• [GOAL]: Copy out, unchanged, the stretch of items from the line containing "Viewport: 700px width, 473px height." through the line containing "Looking at the screenshot, I should (70, 198).", both included.

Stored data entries
####################

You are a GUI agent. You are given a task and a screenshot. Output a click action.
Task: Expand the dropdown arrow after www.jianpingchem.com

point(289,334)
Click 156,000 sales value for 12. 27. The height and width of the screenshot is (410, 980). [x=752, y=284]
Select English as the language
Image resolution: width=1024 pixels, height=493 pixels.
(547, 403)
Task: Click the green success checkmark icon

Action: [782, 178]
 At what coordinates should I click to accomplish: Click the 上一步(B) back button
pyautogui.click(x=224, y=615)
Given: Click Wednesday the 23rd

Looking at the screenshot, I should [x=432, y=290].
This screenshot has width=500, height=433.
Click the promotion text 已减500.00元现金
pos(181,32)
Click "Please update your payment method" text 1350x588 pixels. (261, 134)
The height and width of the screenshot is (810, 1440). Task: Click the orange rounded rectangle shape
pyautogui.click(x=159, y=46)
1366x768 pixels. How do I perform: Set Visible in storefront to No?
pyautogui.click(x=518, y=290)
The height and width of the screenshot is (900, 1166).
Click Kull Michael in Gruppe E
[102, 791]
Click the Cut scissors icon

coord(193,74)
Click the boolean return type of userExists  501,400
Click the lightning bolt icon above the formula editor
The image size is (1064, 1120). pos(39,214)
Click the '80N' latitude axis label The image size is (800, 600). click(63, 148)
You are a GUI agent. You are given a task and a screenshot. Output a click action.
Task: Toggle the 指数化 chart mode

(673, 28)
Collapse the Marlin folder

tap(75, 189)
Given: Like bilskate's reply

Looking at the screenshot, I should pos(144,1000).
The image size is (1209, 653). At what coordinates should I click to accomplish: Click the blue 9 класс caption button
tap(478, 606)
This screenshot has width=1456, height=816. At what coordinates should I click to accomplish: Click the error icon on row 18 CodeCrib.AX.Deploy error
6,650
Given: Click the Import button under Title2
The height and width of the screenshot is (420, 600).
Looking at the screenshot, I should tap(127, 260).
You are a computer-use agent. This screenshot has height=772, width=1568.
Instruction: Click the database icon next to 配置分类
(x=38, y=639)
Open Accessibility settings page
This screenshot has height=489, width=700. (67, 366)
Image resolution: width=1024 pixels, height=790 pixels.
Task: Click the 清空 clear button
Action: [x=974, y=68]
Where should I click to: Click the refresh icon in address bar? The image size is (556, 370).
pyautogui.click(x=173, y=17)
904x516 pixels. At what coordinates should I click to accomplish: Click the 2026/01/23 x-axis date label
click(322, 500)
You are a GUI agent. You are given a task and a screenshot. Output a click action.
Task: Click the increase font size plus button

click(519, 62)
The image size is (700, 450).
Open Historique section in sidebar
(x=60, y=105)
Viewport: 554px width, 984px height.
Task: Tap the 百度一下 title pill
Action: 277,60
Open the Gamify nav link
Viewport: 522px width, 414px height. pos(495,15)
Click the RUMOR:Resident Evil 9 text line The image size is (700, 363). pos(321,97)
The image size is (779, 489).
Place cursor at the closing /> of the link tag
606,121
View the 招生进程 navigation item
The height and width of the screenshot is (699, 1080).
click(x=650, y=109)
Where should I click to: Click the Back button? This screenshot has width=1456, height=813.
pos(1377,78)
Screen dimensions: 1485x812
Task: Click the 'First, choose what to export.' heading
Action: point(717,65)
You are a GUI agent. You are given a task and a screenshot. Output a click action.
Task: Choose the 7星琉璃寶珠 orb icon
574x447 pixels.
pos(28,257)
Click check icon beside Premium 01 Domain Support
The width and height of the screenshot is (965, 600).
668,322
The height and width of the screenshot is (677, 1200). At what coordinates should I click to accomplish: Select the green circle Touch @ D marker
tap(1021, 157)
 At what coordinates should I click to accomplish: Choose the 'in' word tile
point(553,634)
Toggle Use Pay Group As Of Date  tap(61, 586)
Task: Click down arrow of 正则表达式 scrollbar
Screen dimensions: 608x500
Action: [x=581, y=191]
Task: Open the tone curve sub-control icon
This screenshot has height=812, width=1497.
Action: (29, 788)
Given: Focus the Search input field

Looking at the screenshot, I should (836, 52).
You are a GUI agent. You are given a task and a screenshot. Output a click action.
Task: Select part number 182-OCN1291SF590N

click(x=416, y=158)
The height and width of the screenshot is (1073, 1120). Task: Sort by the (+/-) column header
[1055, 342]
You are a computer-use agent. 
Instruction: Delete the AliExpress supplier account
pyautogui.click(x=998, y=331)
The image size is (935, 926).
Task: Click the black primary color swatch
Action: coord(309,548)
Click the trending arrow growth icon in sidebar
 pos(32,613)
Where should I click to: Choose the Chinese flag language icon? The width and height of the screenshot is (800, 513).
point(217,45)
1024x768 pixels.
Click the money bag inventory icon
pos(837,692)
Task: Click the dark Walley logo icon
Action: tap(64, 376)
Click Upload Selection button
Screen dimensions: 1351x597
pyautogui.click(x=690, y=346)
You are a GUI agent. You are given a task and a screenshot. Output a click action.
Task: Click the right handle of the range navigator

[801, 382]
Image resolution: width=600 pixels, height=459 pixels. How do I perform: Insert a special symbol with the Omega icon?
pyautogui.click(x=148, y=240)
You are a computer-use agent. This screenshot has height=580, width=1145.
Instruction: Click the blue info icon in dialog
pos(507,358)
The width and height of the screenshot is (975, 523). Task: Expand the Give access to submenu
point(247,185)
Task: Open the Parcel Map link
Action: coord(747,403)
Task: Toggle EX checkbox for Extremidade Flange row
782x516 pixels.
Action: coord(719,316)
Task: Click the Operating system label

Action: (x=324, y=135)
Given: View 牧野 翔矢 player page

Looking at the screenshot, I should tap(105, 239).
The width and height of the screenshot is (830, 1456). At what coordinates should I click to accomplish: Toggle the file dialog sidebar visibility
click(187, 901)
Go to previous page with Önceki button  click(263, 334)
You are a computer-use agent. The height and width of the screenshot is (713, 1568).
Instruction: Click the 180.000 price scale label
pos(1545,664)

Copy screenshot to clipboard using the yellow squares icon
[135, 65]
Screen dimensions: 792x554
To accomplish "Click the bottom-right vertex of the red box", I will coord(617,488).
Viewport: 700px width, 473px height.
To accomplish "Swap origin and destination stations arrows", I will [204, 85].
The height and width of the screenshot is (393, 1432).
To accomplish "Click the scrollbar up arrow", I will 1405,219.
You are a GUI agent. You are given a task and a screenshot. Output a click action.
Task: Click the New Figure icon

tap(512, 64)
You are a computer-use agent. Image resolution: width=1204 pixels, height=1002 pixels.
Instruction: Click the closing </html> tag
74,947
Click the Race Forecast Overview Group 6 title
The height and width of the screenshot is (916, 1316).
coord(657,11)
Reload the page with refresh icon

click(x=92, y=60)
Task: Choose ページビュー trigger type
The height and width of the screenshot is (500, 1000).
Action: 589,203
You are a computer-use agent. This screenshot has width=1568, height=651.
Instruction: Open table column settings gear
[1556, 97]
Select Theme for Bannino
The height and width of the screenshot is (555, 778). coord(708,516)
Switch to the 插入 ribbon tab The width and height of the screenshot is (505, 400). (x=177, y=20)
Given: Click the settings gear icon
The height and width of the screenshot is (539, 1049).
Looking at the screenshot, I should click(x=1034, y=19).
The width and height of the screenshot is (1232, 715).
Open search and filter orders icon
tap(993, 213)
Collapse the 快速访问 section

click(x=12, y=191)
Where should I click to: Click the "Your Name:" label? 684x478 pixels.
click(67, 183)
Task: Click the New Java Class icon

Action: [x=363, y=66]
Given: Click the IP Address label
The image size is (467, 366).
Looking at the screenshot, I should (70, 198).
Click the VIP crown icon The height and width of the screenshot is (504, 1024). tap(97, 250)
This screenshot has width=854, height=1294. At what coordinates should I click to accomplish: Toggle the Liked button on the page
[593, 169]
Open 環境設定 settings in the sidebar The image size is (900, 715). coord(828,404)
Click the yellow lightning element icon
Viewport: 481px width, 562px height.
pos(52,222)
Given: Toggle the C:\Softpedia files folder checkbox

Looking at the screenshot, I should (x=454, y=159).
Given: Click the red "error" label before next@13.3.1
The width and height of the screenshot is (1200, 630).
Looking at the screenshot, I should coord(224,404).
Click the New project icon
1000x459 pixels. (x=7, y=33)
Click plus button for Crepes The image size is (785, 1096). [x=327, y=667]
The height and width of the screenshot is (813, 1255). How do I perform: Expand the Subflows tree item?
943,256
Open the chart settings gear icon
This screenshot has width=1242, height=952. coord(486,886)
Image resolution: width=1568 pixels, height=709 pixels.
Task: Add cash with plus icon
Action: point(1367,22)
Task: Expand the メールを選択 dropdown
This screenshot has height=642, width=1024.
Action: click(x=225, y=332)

####################

• [OUTPUT]:
Viewport: 700px width, 473px height.
To accomplish "Swap origin and destination stations arrows", I will [204, 85].
The height and width of the screenshot is (393, 1432).
To accomplish "Click the scrollbar up arrow", I will 1405,219.
You are a GUI agent. You are given a task and a screenshot. Output a click action.
Task: Click the New Figure icon

tap(512, 64)
You are a computer-use agent. Image resolution: width=1204 pixels, height=1002 pixels.
Instruction: Click the closing </html> tag
74,947
Click the Race Forecast Overview Group 6 title
The height and width of the screenshot is (916, 1316).
coord(657,11)
Reload the page with refresh icon

click(x=92, y=60)
Task: Choose ページビュー trigger type
The height and width of the screenshot is (500, 1000).
Action: 589,203
You are a computer-use agent. This screenshot has width=1568, height=651.
Instruction: Open table column settings gear
[1556, 97]
Select Theme for Bannino
The height and width of the screenshot is (555, 778). coord(708,516)
Switch to the 插入 ribbon tab The width and height of the screenshot is (505, 400). (x=177, y=20)
Given: Click the settings gear icon
The height and width of the screenshot is (539, 1049).
Looking at the screenshot, I should click(x=1034, y=19).
The width and height of the screenshot is (1232, 715).
Open search and filter orders icon
tap(993, 213)
Collapse the 快速访问 section

click(x=12, y=191)
Where should I click to: Click the "Your Name:" label? 684x478 pixels.
click(67, 183)
Task: Click the New Java Class icon

Action: [x=363, y=66]
Given: Click the IP Address label
The image size is (467, 366).
Looking at the screenshot, I should (70, 198).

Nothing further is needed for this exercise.